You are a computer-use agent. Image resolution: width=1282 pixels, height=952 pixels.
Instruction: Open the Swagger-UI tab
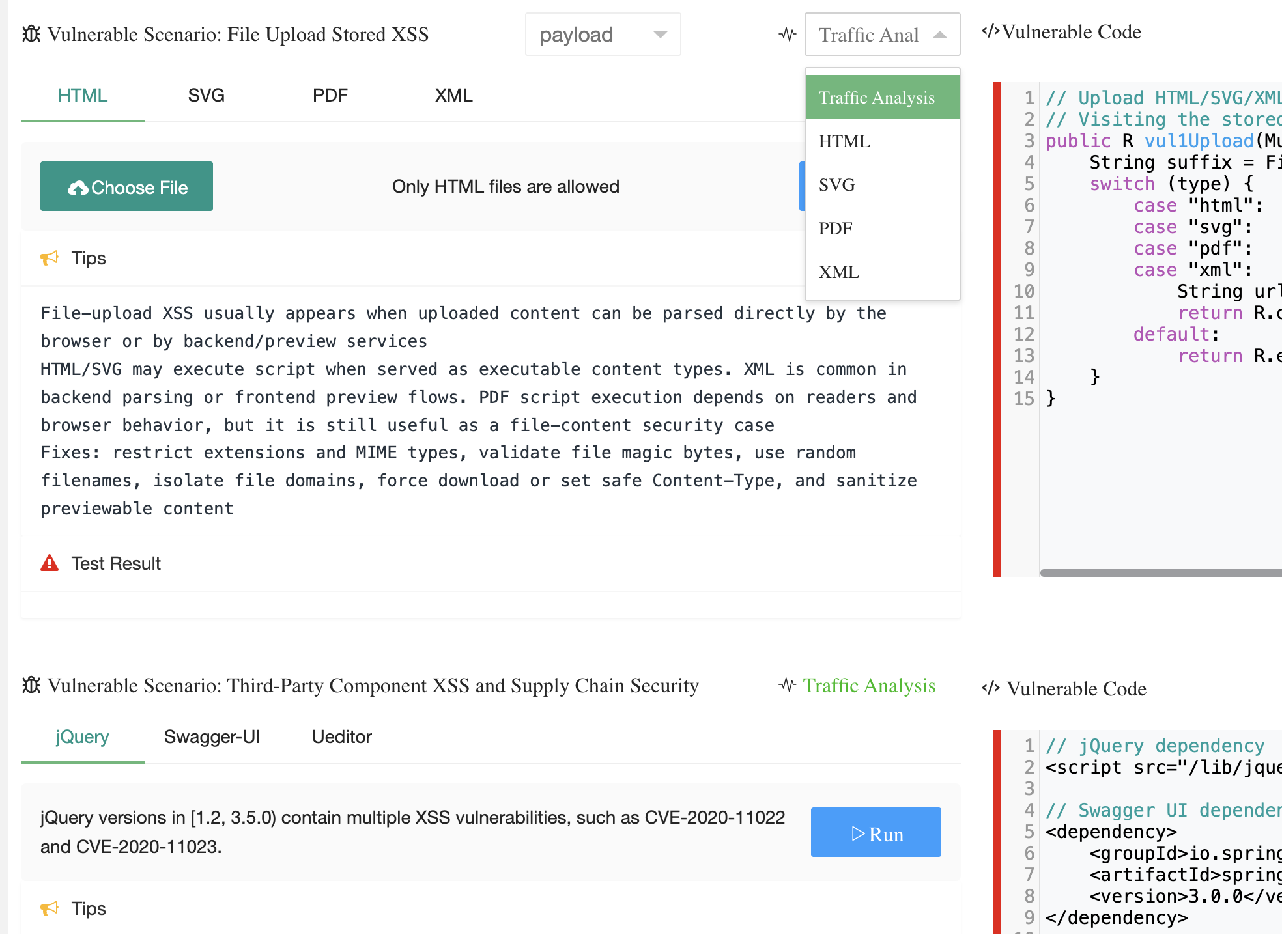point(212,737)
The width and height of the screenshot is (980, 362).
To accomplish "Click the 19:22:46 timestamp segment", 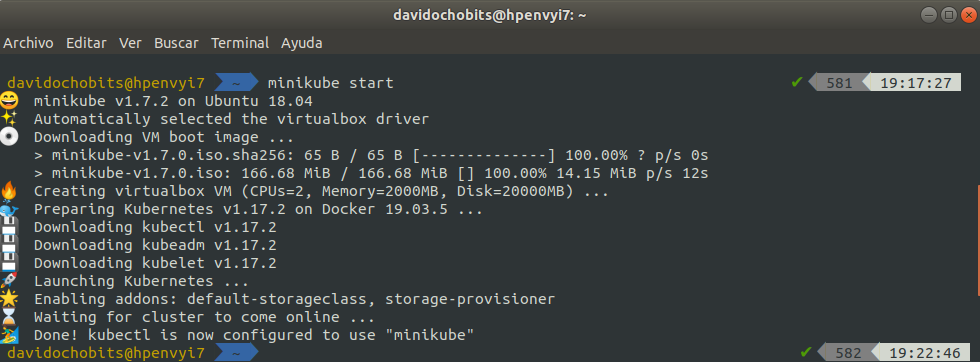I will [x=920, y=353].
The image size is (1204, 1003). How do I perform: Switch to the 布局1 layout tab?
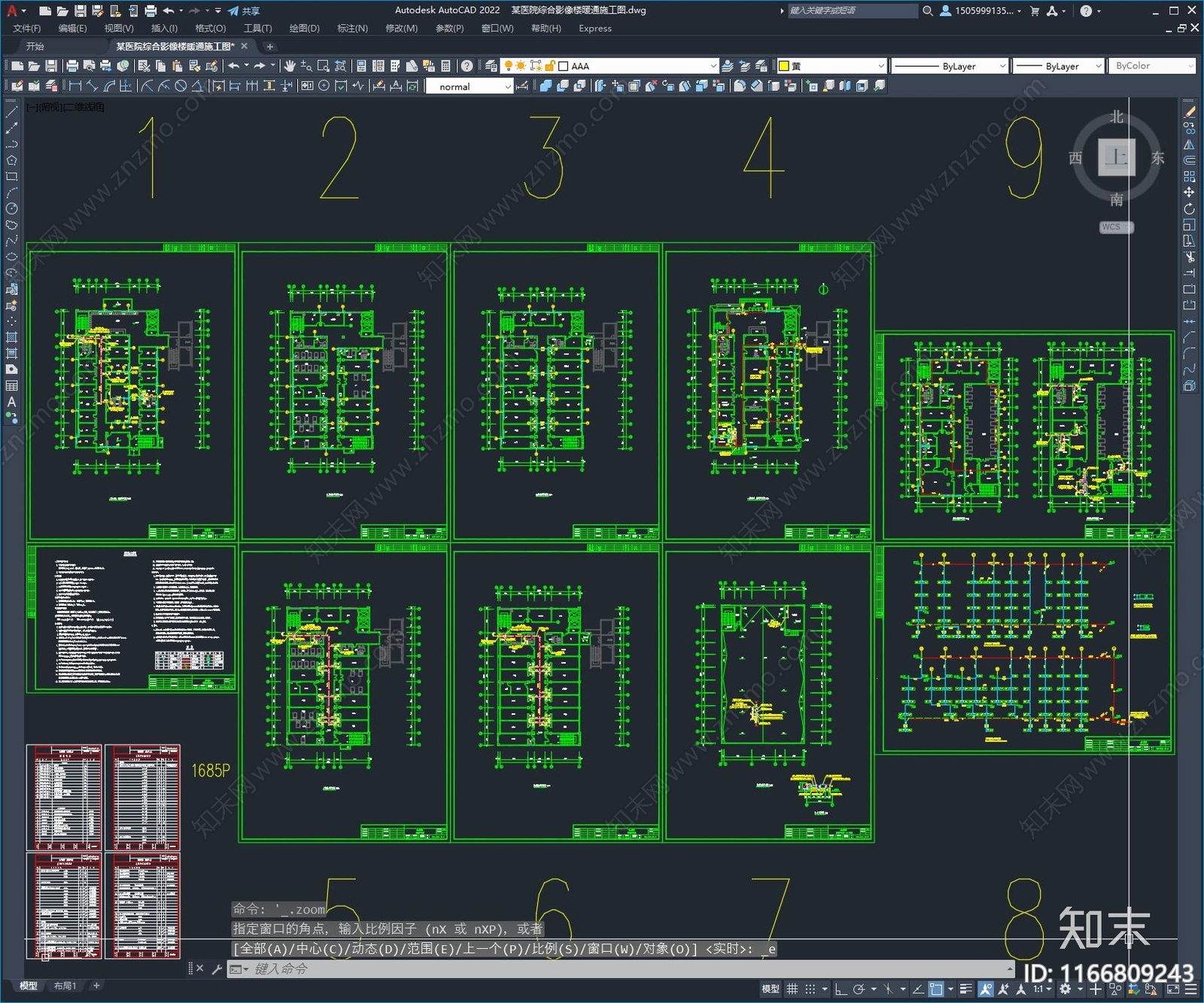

══════════════════════════════

• [What is needed] Report the number of lines in these entries that hold the word "height". Add nothing else.

• [Answer to this problem] 2